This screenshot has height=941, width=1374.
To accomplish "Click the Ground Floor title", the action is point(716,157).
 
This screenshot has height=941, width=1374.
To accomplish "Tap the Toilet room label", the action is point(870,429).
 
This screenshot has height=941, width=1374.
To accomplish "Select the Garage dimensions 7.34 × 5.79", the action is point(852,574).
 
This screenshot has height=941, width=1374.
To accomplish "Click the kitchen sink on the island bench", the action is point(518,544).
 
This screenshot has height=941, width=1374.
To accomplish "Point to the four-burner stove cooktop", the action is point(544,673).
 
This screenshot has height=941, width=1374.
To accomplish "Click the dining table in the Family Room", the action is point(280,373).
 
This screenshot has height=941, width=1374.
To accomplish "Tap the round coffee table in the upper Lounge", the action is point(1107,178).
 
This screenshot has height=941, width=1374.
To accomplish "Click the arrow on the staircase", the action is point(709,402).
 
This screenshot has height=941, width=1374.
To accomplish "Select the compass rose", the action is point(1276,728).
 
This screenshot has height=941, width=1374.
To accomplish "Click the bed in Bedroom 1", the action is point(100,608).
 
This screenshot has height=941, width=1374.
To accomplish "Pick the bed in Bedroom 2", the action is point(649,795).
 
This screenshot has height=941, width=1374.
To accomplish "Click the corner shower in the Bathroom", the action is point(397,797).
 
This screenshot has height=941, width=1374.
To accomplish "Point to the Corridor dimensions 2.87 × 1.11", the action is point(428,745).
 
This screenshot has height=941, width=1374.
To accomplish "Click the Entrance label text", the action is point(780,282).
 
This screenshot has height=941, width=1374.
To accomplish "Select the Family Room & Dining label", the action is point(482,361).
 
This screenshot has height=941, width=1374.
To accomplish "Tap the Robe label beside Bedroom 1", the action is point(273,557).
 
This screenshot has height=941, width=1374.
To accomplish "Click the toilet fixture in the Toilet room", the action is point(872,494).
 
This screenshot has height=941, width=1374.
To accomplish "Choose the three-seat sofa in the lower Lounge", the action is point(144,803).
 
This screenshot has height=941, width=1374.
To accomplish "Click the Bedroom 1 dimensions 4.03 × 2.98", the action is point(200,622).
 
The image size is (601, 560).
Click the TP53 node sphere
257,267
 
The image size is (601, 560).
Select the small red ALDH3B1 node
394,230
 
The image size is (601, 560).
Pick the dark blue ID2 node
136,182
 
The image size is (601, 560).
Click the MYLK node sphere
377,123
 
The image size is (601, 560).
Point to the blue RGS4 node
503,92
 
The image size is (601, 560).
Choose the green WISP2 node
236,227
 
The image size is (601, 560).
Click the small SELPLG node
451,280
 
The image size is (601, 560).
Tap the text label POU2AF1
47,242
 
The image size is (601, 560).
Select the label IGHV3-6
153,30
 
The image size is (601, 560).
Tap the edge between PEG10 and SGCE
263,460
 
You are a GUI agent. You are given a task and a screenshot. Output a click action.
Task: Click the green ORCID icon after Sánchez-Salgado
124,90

**TASK STATEMENT:**
Which lines in the data above contain the word "Family"? Pick out each one and copy it in full.

**TASK ANSWER:**
To accomplish "Click the dining table in the Family Room", the action is point(280,373).
To accomplish "Select the Family Room & Dining label", the action is point(482,361).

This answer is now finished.